The decline varied by industry and a few demographics. Healthcare and retail/hospitality corporations had the bottom scores, while black, women and younger workers scored lower on well-being than white, men and older workers. Southern workers scored higher on well-being than their counterparts.

“The COVID pandemic has heightened employers’ awareness of the importance of wellness, and many top organizations have been working to create a positive work climate,” said Michelle Barton, Ph.D., assistant professor at Carey and co-author of the report. “The challenge now will be to integrate these practices into everyday work life, rather than simply as a response to the crisis.”

The researchers used five criteria to measure each company’s “climate of well-being”: financial health, meaningful connections, mental and emotional support, personal support, and a way of purpose. Employers who put money into their employees’ well-being, each financial and emotional, scored higher.

Male workers consistently reported higher workplace well-being scores than female workers, reflecting a gender pay gap that widened in 2023 for the primary time since 2020. Meanwhile, Black workers had the worst well-being between 2021 and 2023 compared with white workers, who ranked first, and Asian workers, who were the one group whose well-being matched or exceeded that of white workers over the five-year period.
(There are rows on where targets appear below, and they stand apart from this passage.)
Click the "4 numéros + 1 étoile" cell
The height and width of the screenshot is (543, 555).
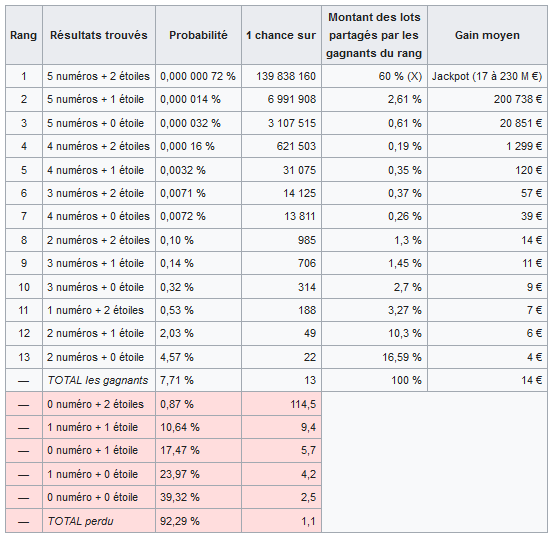[x=99, y=170]
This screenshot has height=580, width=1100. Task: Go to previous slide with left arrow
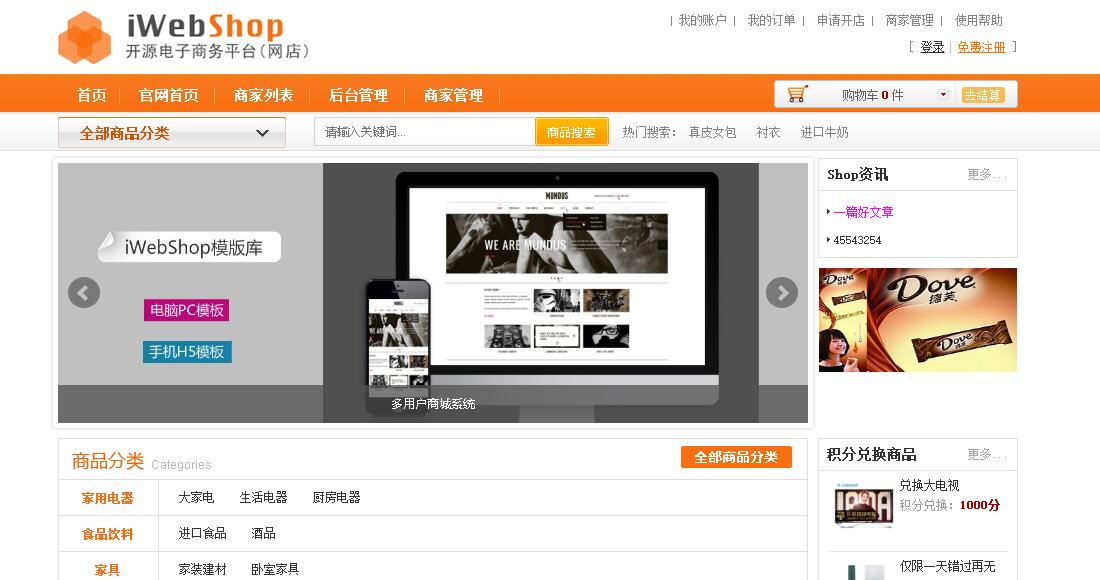84,292
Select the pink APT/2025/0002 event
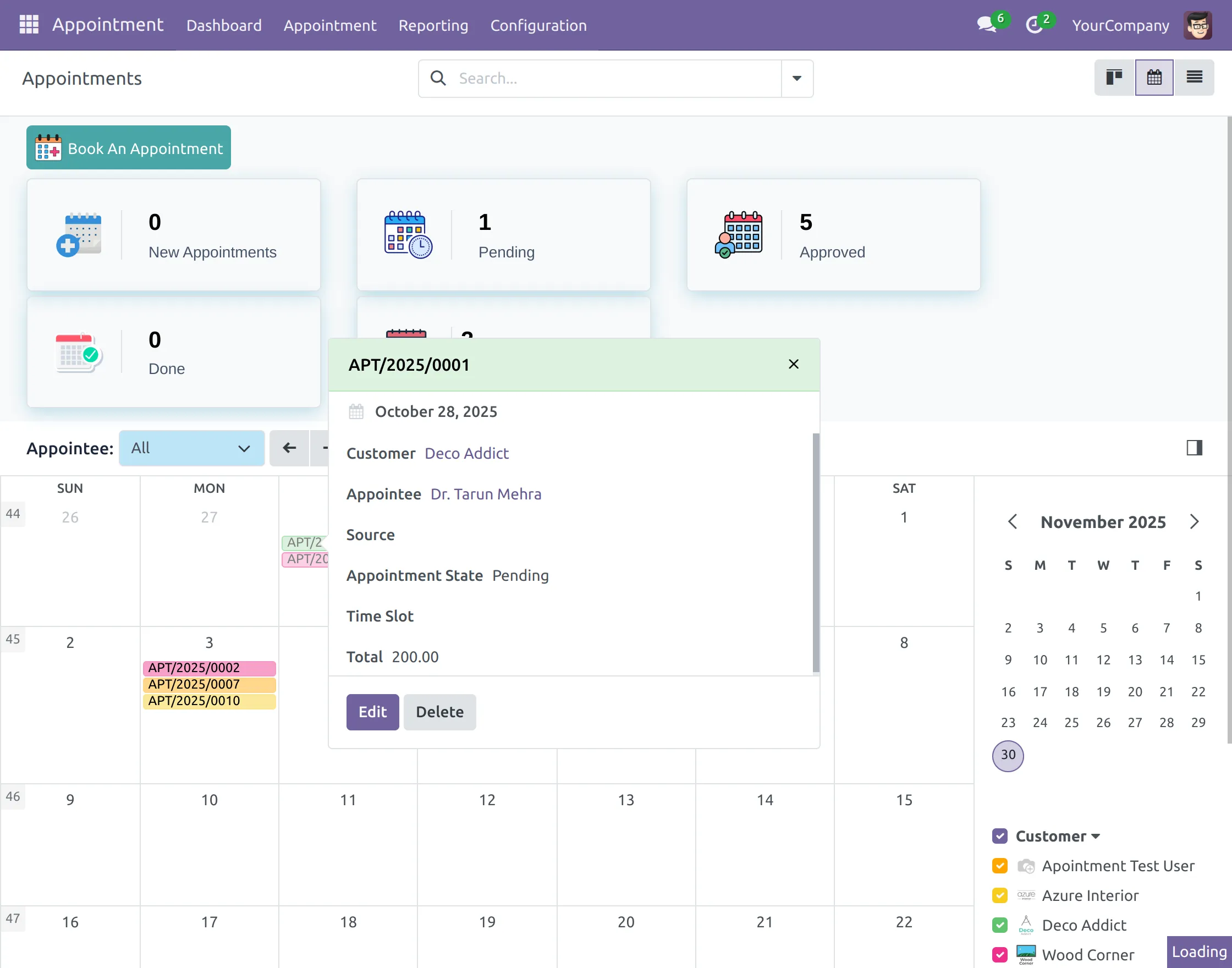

Black women had the worst overall well-being compared to Asian men, who had the best well-being scores and the biggest gap compared to women.

“These significant differences underscore the continued need for organizations to address issues of equity, inclusion and belonging for all employees,” the report said.

The report found a transparent positive correlation between flexible working and improved worker well-being. Companies where 75% or more of their employees could work remotely part-time had the best well-being scores, while those where lower than 25% of employees had distant work options had the bottom scores.

“For employees, flexibility provides the means to effectively manage work-life balance while meeting personal and family needs, such as childcare and eldercare,” the report says. “For employers, it can support higher levels of employee engagement and productivity, while also fostering an atmosphere of well-being.”